As always, thanks for reading this blog.
-Mike

Saturday, April 28, 2018

C# : Building Transactions from XML files

In my previous post, I presented the following Main program for creating just one set of transaction parameters for a zero-coupon bond, to be delivered further for QuantLib C++/CLI wrapper class.

using System;

namespace Client {

    static class ZeroCouponBond {
        static void Main() {
            try {

                // create transaction parameters
                double riskFreeRate = 0.01;
                double faceAmount = 1000000.0;
                DateTime transactionDate = new DateTime(2018, 4, 16);
                DateTime maturityDate = new DateTime(2020, 4, 16);
                string calendar = "TARGET";
                string daycounter = "ACT360";
                int settlementDays = 2;
                
                // use C++/CLI wrapper : create bond, request pv
                QuantLibCppWrapper.MJZeroCouponBondWrapper zero = new QuantLibCppWrapper.MJZeroCouponBondWrapper(
                    riskFreeRate, faceAmount, transactionDate, maturityDate, calendar, daycounter, settlementDays);
                double PV = zero.PV();
                Console.WriteLine(PV.ToString());
                GC.SuppressFinalize(zero);
            }
            catch (Exception e) {
                Console.WriteLine(e.Message);
            }
        }
    }
}

Needless to say, in real life we would need to have a bit more flexible system for creating transaction data. In this post, I am opening one possible scheme for creating transaction data for any type of transaction directly from XML files, using de-serialization. A notable issue in this scheme is, that client program does not implement any kind of pricing model, since the valuation part has completely been outsourced for C++/CLI QuantLib wrapper class (or to some other pricing library). Client program is only creating and hosting transaction-related data and sending calls for wrapper class, when requesting PV for a specific transaction.

Collected data entries:
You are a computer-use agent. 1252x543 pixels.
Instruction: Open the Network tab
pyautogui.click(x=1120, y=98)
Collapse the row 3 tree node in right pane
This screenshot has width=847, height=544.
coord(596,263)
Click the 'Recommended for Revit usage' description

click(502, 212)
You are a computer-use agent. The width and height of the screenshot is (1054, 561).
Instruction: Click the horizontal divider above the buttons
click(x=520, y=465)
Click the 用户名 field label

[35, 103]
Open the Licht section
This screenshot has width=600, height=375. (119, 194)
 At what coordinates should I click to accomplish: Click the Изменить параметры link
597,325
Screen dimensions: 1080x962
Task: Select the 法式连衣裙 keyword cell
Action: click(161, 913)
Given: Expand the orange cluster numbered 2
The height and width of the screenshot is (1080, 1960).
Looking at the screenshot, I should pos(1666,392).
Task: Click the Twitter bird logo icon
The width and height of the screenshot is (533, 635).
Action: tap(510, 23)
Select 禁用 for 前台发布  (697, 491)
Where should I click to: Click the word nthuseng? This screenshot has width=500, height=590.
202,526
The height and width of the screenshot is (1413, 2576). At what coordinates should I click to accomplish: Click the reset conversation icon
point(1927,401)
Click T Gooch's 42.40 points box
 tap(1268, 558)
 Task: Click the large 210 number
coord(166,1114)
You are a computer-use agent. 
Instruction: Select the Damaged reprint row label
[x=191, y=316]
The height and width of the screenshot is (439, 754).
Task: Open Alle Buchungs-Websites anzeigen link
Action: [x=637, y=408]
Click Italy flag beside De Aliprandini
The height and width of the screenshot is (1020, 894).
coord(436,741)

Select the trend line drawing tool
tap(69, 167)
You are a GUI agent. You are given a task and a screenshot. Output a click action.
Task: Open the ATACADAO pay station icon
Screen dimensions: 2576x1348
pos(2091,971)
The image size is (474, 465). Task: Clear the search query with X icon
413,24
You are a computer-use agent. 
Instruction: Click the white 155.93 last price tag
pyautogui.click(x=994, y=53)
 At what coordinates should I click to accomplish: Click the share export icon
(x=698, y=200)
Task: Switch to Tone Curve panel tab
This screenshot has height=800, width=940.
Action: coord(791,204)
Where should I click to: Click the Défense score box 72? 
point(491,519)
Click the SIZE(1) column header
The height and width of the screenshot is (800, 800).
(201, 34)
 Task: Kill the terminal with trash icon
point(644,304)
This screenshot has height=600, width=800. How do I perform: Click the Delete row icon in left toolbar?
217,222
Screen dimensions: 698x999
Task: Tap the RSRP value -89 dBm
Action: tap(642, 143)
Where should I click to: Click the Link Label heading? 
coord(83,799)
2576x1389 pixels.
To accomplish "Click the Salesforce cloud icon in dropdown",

Directions
Could you carry on the blog post about building C# transactions from XML files, starting right after its last sentence?

Answer to this exercise
UML


The following class diagram is roughly presenting the scheme for building transactions.


In order to create transaction instances, Client program (Main) is using TransactionsBuilder class, which ultimately returns a list of Transaction instances. Transaction is abstract base class for all possible transaction types. This class does not provide any methods, but is merely hosting (in this scheme) properties which are common for all transactions: transaction ID, transaction type information and transaction PV. All concrete transaction implementations, such as ZeroCouponBond class, will be inherited from this base class. Now, there is a lot more than meets the eye inside Builder namespace and we will definitely get into some specifics later.

Library


This namespace is consisting of class implementations for all possible transaction types. It should be implemented entirely into a new C# console project.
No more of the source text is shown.